The 7% increase in average premiums is greater than the year-over-year rise in wages (5.2%) and inflation (5.8%). Over the past five years, premiums rose 22%, slightly less than wages (27%) and about par with inflation (21%).  These numbers are net of total costs including increased deductibles and cost share over the same period.

Employees with an annual deductible for single coverage, the amount comes in at $1,735, similar to last year. The average deductible amount has increased 10% over the last five years and 53% over the last ten years.  Employees at small firms (under 200 workers) face much larger deductibles than compared to larger firms ($2,434 vs. $1,478).  Cost shares on everything from doctor visits to prescription drugs, both of which vary widely, add even more dollars to the health care cost picture. A good summary of the overall report’s findings is available via a Health Affairs article, at this link https://www.healthaffairs.org/doi/10.1377/hlthaff.2023.00996 

The takeaways from this report are, that left unchecked, health care in this country will consume an increasing portion of individual and household incomes, at a rate when all costs are totaled (premiums and cost share) that is basically equal to, wage growth. That functionally, creates a two-part problem.  First, for most folks that need and must have health care, they will sacrifice other consumption or savings to pay for their health care/health insurance.

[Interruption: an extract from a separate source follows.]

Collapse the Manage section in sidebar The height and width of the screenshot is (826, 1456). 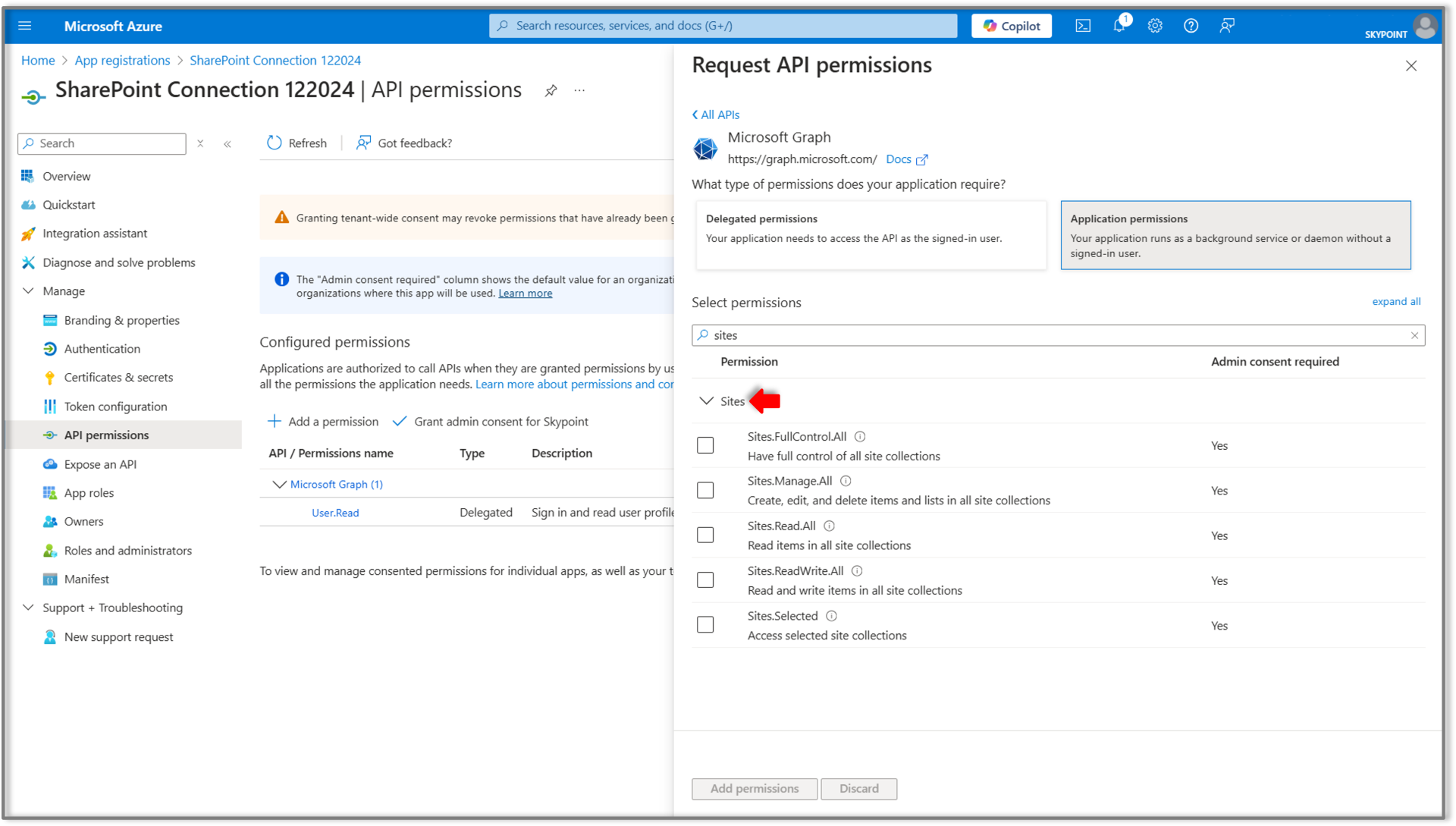[x=29, y=291]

Two or second, if the cost of health care is too much a portion of the individual’s/family’s monthly budget, netted against food, energy and shelter primarily, the choice may be selective, forgoing access to care to avoid out-of-pocket costs or, using urgent and emergent services only when necessary – a higher cost, least effective method of attaining care.

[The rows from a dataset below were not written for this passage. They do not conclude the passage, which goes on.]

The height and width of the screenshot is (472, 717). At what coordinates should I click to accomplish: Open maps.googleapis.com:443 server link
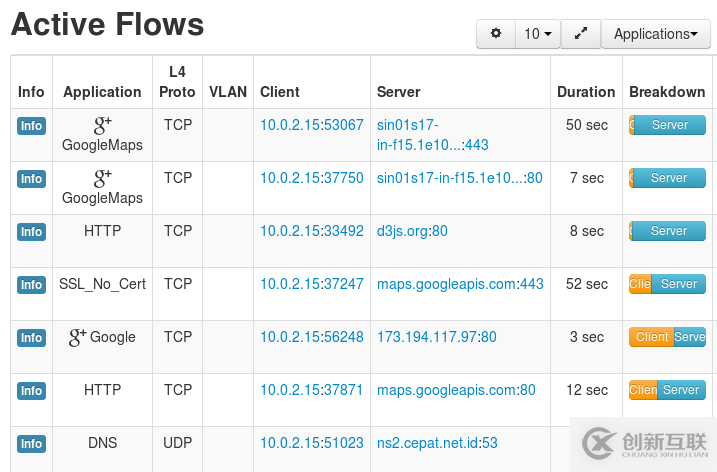(460, 284)
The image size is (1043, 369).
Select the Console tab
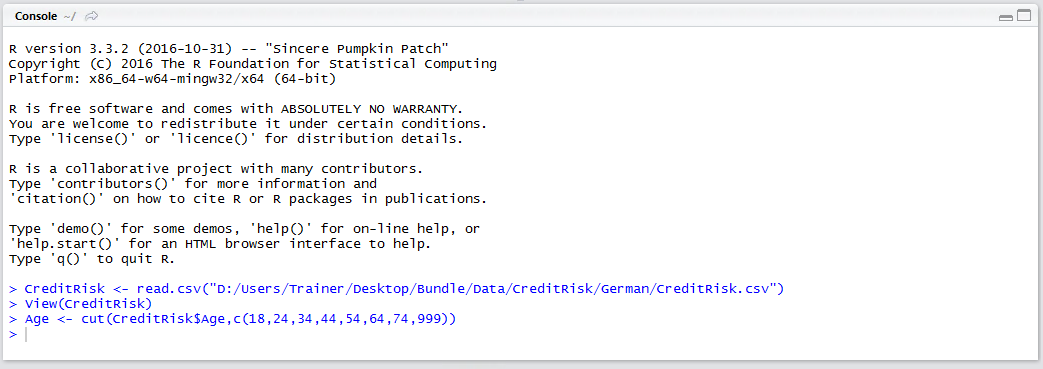click(x=36, y=16)
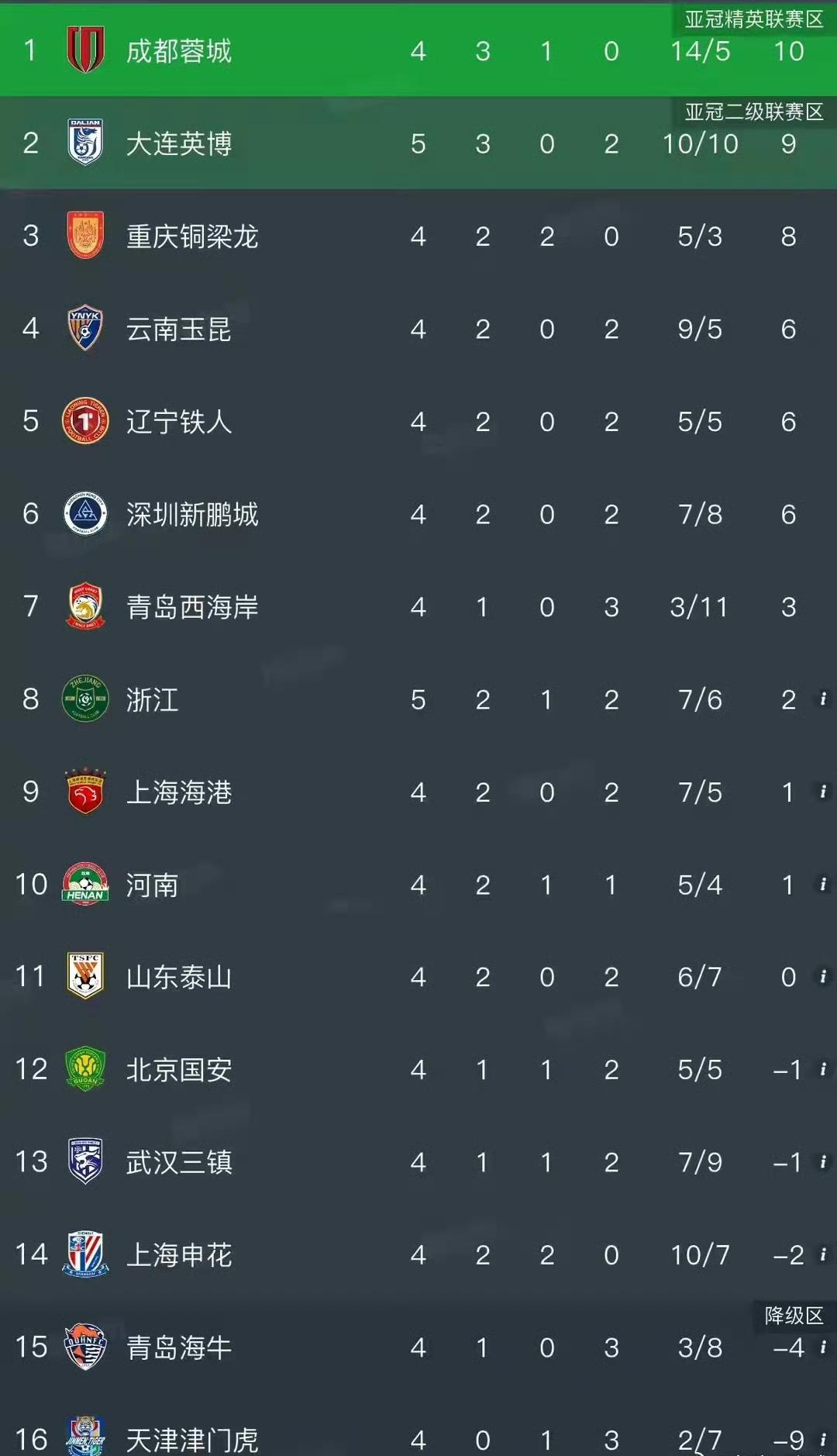This screenshot has width=837, height=1456.
Task: Click the 降级区 relegation zone label
Action: pos(794,1316)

In my opinion, this should be a major topic of all political conversations this election cycle. The U.S. spends more on health care than the GDP of all other world nations, save China.  As interest on the nation’s debt grows, adding health care spending to that portion of the budget, and the overall picture for all other investments or needs, gets very, very dim.  The net effect will be additional deficit spending, a practice we as a nation, need to curtail if we ever hope to curb inflation.

The answer to this dilemma is not additional government programming or spending. Government programs for Medicare, Medicaid, etc., are a major problem and government’s involvement in private health care via bureaucracy and various other coverage and benefit mandates (Affordable Care Act, among others), an equal contributor to the present problem.

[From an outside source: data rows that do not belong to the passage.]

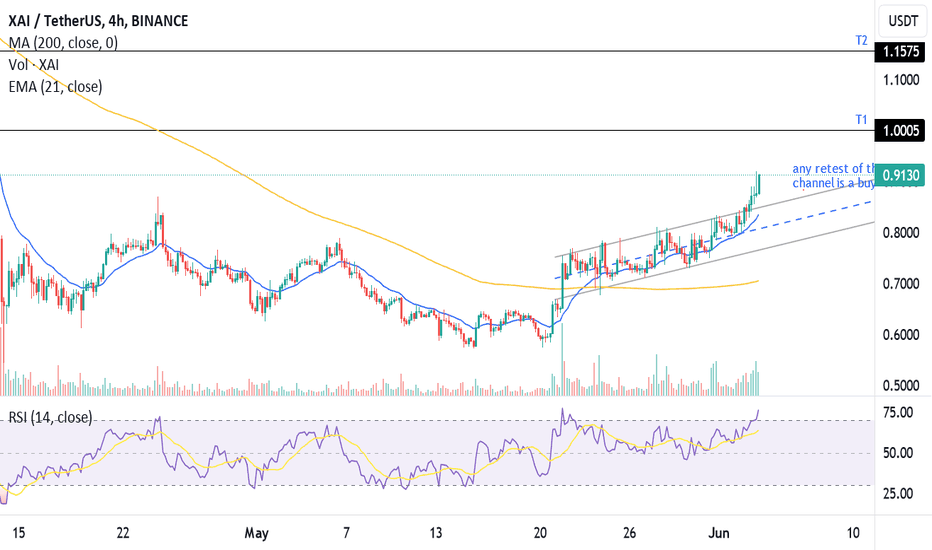Select the T2 price label 1.1575

pyautogui.click(x=900, y=52)
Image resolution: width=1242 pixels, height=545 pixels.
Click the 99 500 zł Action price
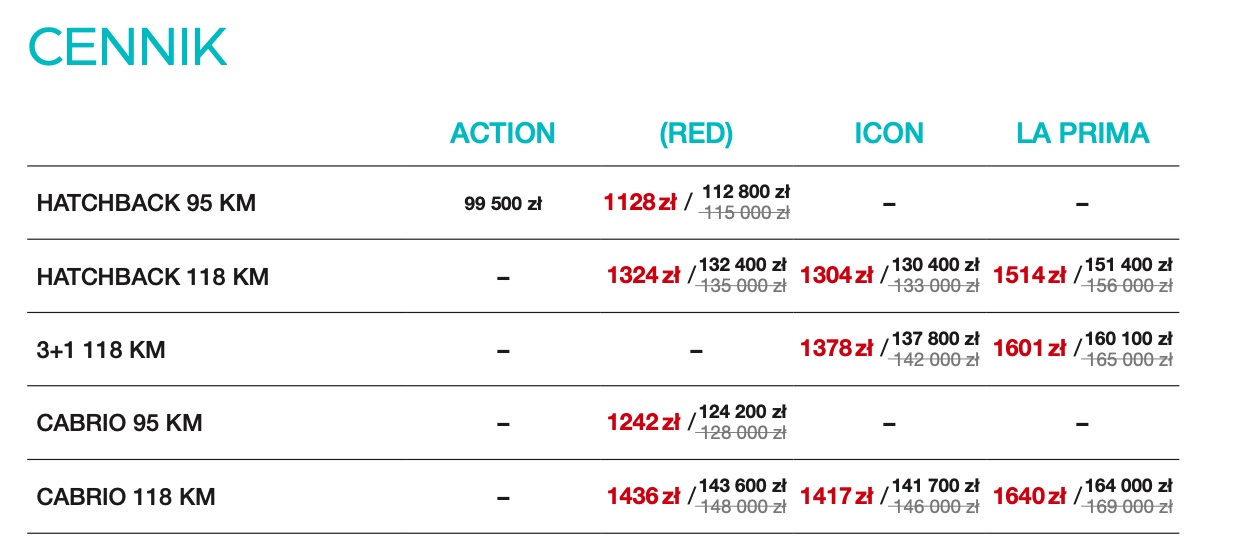pos(503,204)

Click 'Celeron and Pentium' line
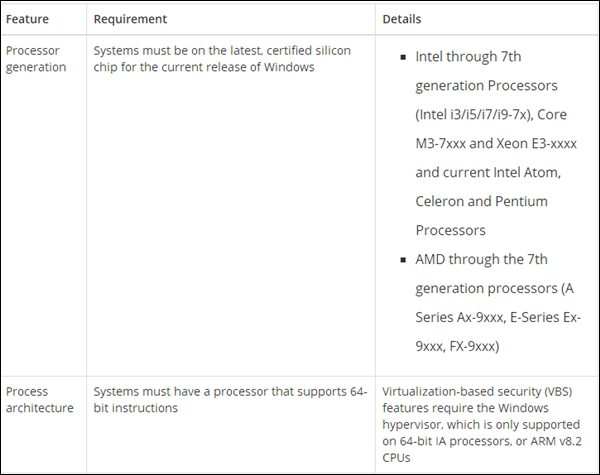click(481, 201)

In reality, there are only two paths toward a solution and neither, are quick or without significant changes in how we pay for and use health care.  One, belly-up (sorry) and pay the freight via increased taxes.  If we believe the spending needs to be at the level that it is at and the trend of growth that is present, we need to decide to cover the tab and quit believing that the same can be done without additional taxation. It can’t.

Second, if you believe as I do that reforms can actually be implemented to reverse the trend and to create real savings, then we need to change policy and implement reforms.  More privatizations will help.  Tort reform would save billions. Simplified billing, something HIPAA was supposed to tackle, would also help. Complete transparency around costs, between providers, will also help.  Remove government as a purchaser of care will save billions upon billions. The list I have is long.

Hopefully, as the campaigns move forward, some candidates will begin to address health care costs.  I’m certainly going to do my part to put these issues to each campaign and see their policy platforms, disclosing the same as I can.